Pull backup from a TrueNAS system to Synology

bladewdr · July 31, 2023, 7:58pm

Hey all,

Currently I’m using an rsync script on my synology that I wrote myself in order to pull backups from my TrueNAS system. It automatically runs on a schedule, and has been working fine, with the exception of the speed.

The backup takes hours, even though this is a local network connection. Granted, it’s only a 1Gbps link, but in the end it should only be transferring a couple of gigabytes.

The folder it’s copying has a large number of big video files.

This is the actual command it runs - it runs a simple for loop and iterates over a few directories.

rsync -rvs --delete --exclude="*@eaDir*" rsync@10.13.37.3:"/mnt/Pool_1/${dirsCopy[$dir]}" "/volume1/${dirsCopy[$dir]}" --log-file=/var/log/backup.log

I expect the issue is that it’s having to go through and compare the entire filesystem for changes, which with a directory that’s 10+ terabytes in size will take a while.

I’ve been looking into the various command line options available with rsync, and the one that seems most likely to help is --inplace. My concern with that is that some data may end up in an inconsistent state if a file is in the middle of being copied to the source directory while the rsync job is running.

Open to any other tools that may do this job better / more quickly as well.

mercenary_sysadmin · July 31, 2023, 8:54pm

It’s never going to get a whole lot quicker unless you replace rsync with replication, which would require a ZFS filesystem on both ends. You are correct that rsync must grovel over each individual file looking for potential differences; it also has to chunk the changed files on both ends, individually hash each chunk, then compare the hashes between source and destination to figure out which bits to move or not move.

On a 1gbps LAN, the last bit–chunking and hashing the files so you don’t need to move the entire file, just the changes–is usually a lose. You can make rsync skip that part–which decreases disk load significantly–with the ‘W’ flag (whole-file), which is safe as houses.

Using --inplace is dangerous on non-CoW filesystems, because if your replication gets interrupted partway through, you’re left with a corrupt file. (Rsync’s default behavior is to create an entirely new file, and work with that, then unlink the old and rename the new into place after it’s finished.)

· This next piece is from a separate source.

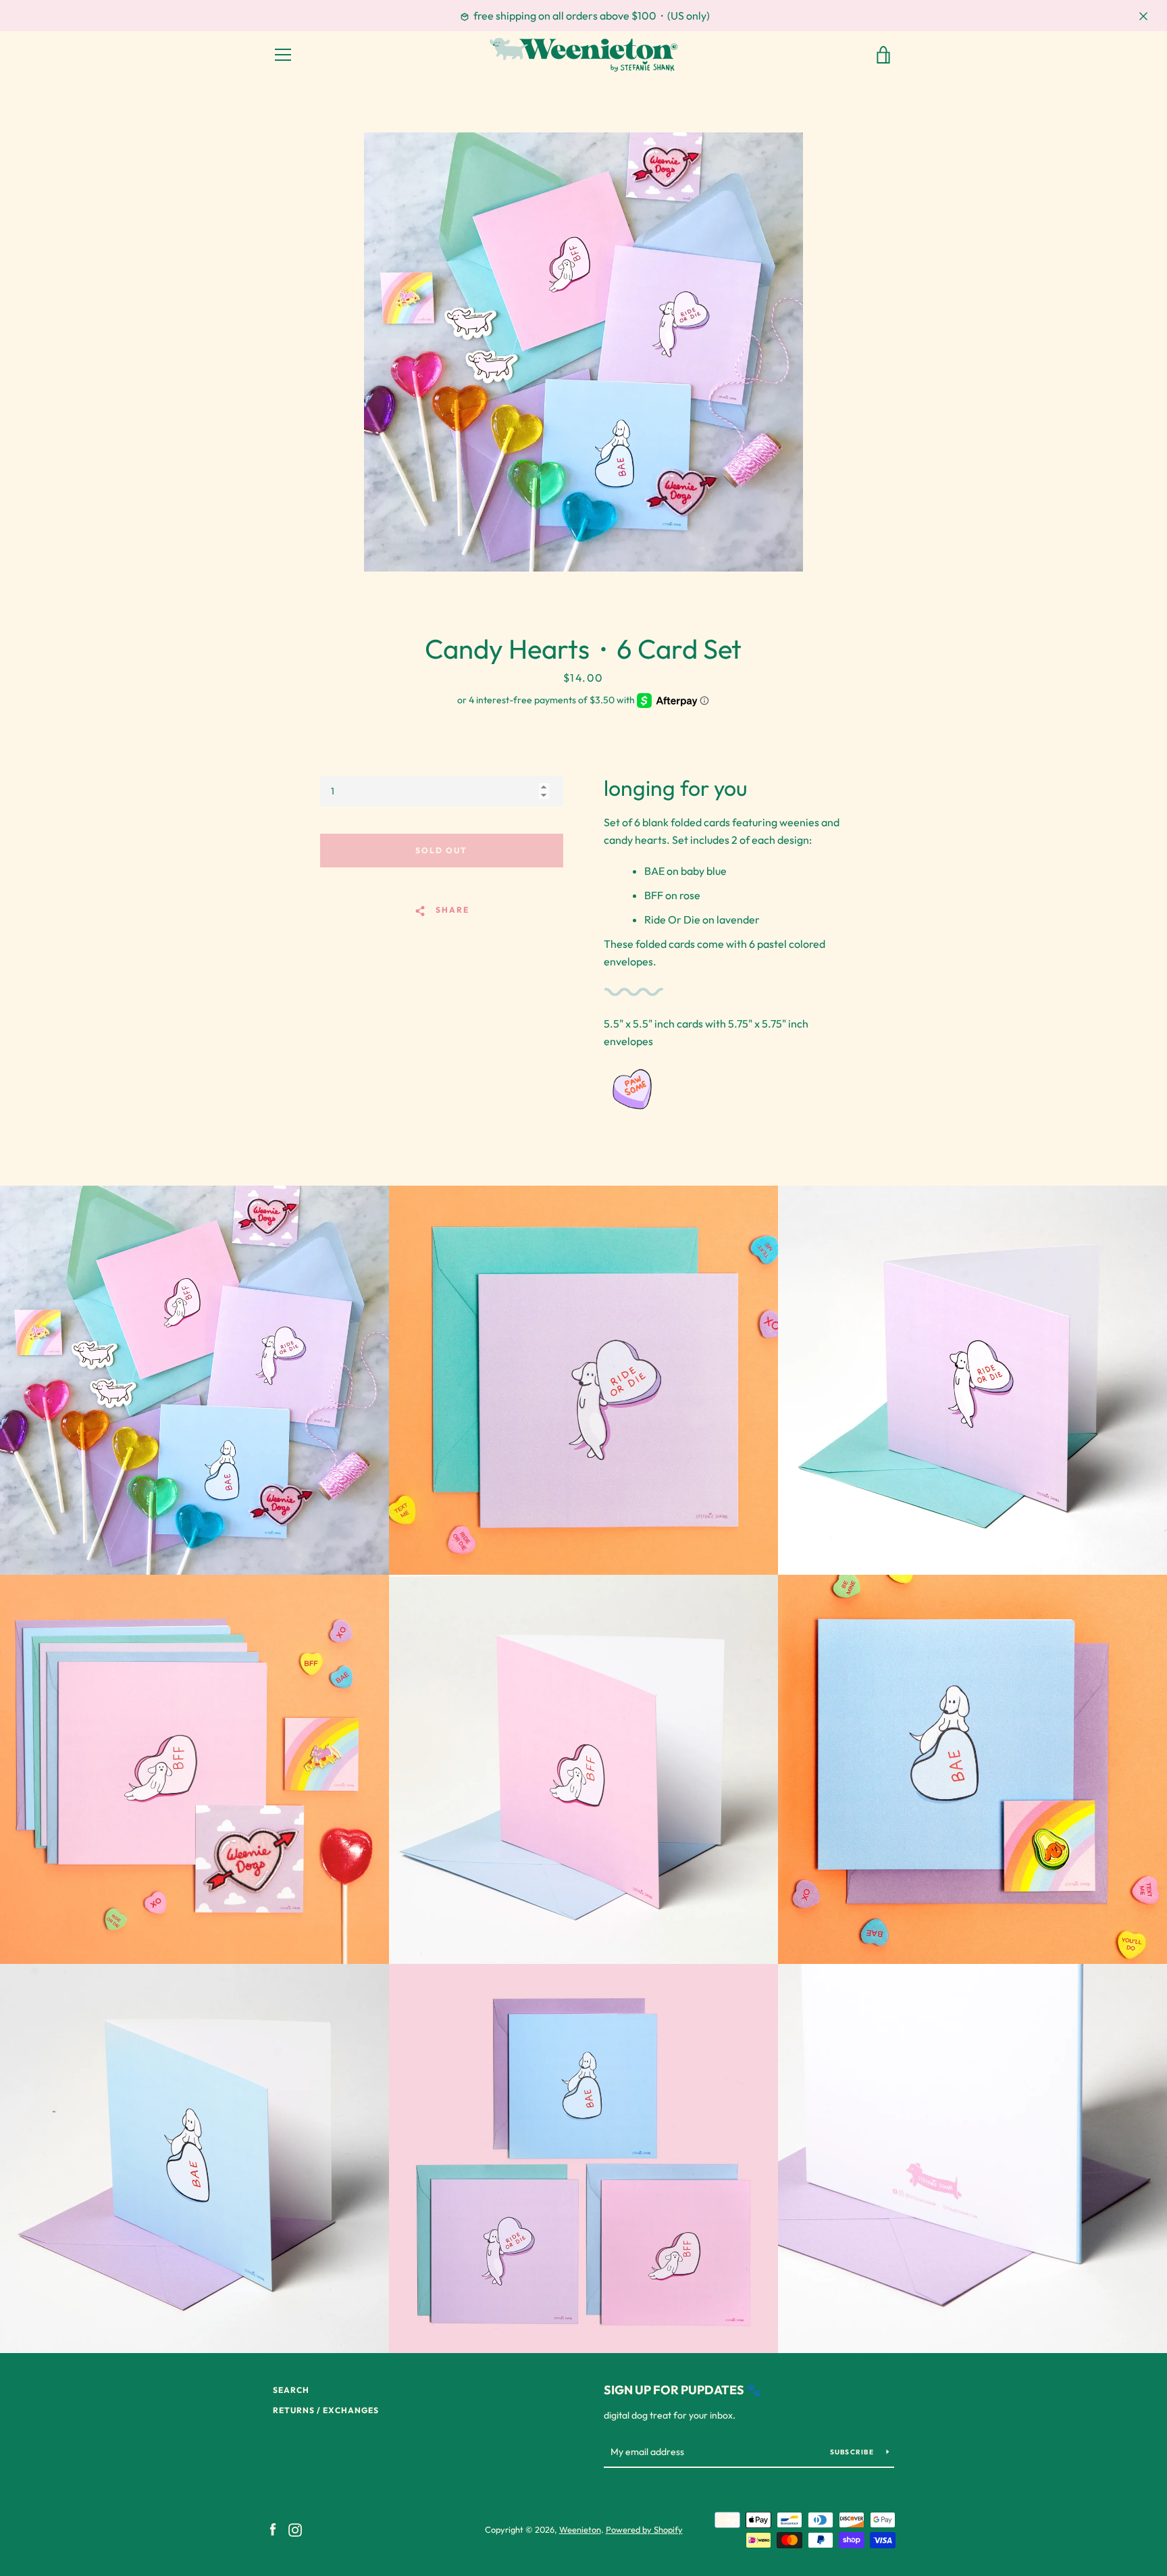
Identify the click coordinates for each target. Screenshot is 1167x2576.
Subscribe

If you can stomach ditching the Synology in favor of another ZFS system, you can start doing replication, which can be entire orders of magnitude faster than rsync–replication neither needs to grovel over the filesystem looking for potentially changed metadata, nor does it need to grovel over the insides of changed files. Replication already knows exactly which bits of which files need updating, and immediately begins chucking them down the wire at the target.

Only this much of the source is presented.